Sure, that's basically what services like AWS Lambda do. As a starting point, you'd want to run the code in a short-lived VM with little to no network access which is dedicated to just running untrusted code.
Yes, this is what I'm currently doing with a cloud-based website automated-testing system.
In my case, code supplied by the end user is compiled into a different language such that I think I can prevent intentionally-malicious activity.
Nonetheless, spinning up a VM to create an environment in which potentially untrustworthy code is executed before then destroying the VM seems the safest option.
Lambda allows arbitraty network access and may allow access to your AWS resources.
If you have to do this, the best approach is to containerise it, use capabilities to enforce restrictions and run in a virtual machine as isolated as possible.
It's still not great though. Some languages (eg Java) have additional features that help with this though.
Yes, I was simplifying — the important part is keeping the untrusted code off of a trusted network. If you want to do the legwork of carefully segregating things then of course network access can work.
I didn’t mention containers since they don’t provide strong isolation and some people misuse them as though they do.

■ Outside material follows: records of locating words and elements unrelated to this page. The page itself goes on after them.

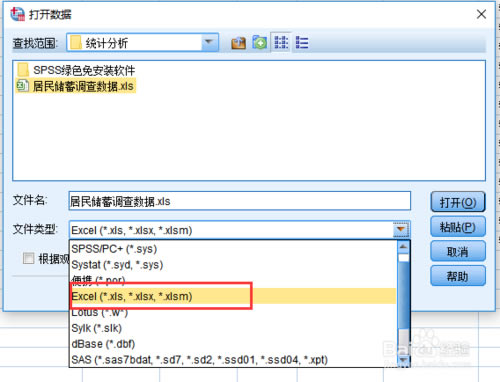Image resolution: width=500 pixels, height=382 pixels.
Task: Select the 居民储蓄调查数据.xls file icon
Action: point(22,86)
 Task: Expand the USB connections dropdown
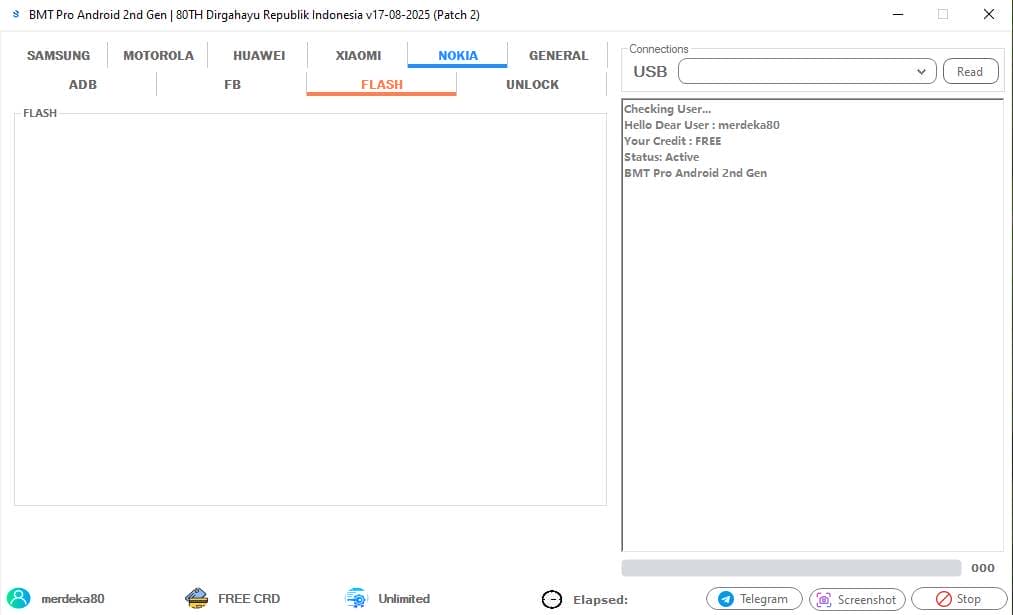click(x=921, y=72)
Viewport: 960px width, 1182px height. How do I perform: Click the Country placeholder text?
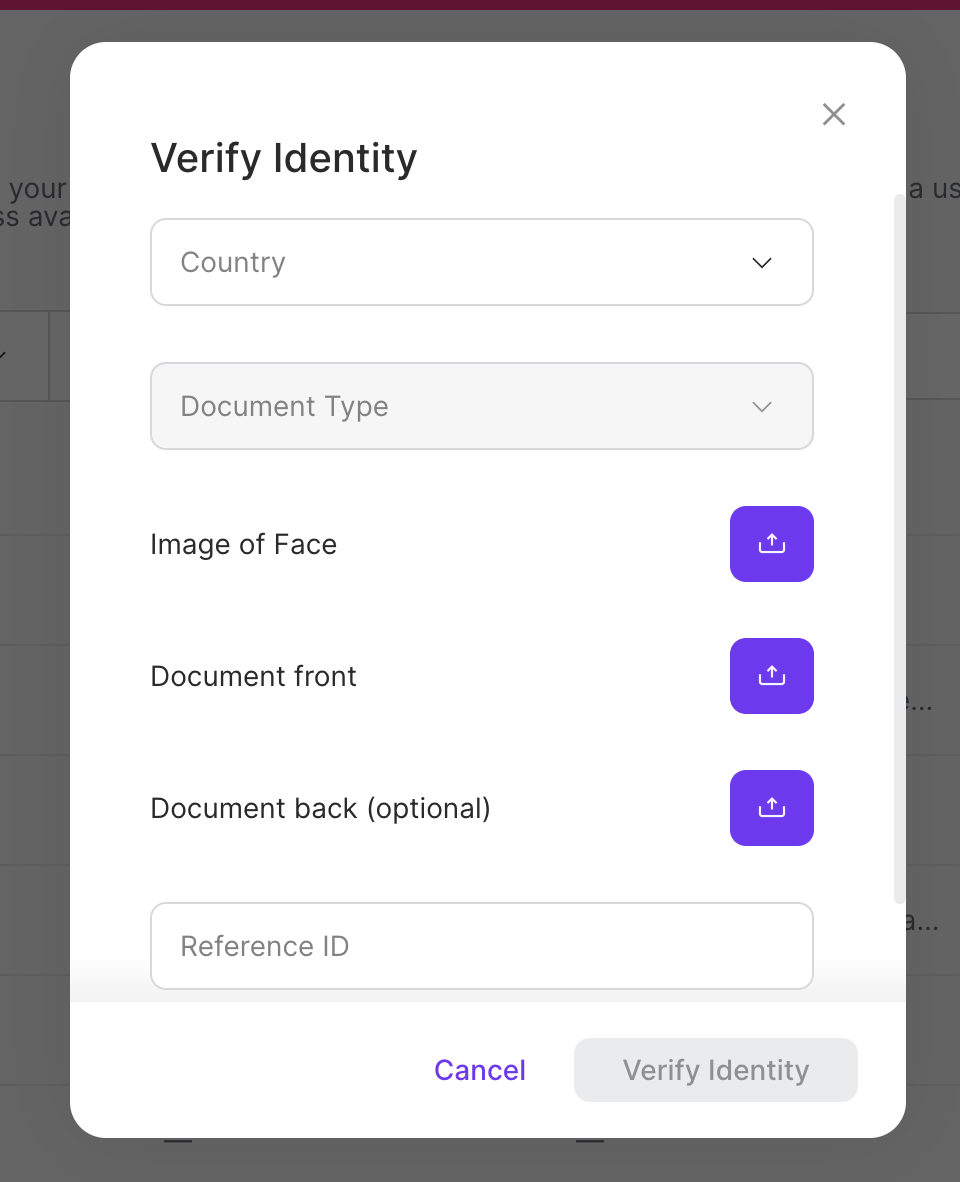pos(233,262)
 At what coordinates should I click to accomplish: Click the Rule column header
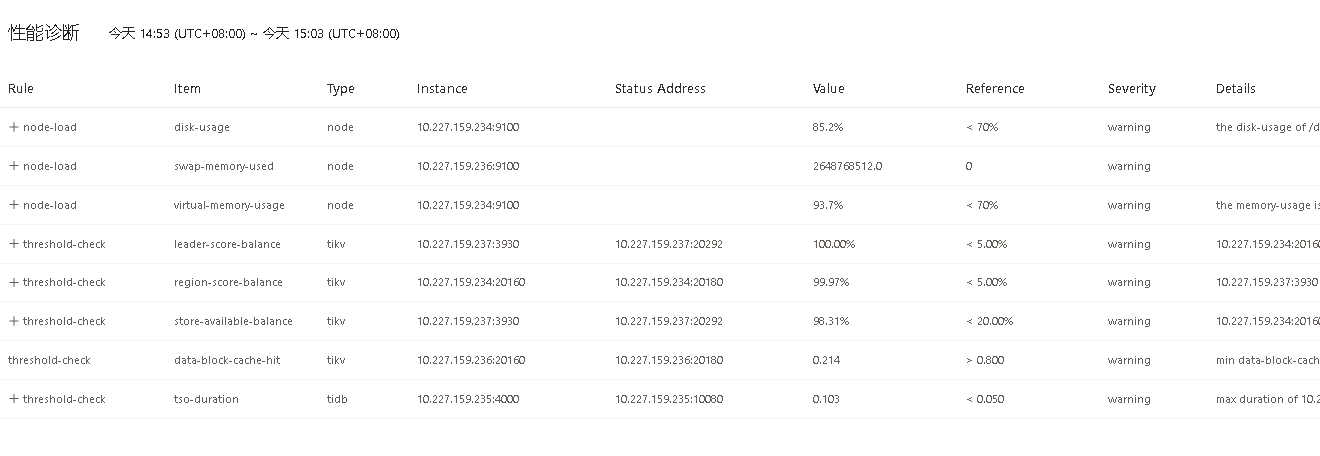tap(21, 89)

There’s no harm in using them as another layer of defense, but hardware virtualization provides much better security.
Why not just not trust the network or host at all. Put private connectivity inside trusted code using an SDK. Then the trusted apps can only communicate to devices/apps defined and nothing else. Untrusted code cannot access the trusted network as the network is acutally inside the apps/system.
But lambda as presented here isn't so much as a way for you to sandbox code, but AWS sandboxes your code. If you're needing to execute untrusted code, you need to play the role of AWS in this scenario.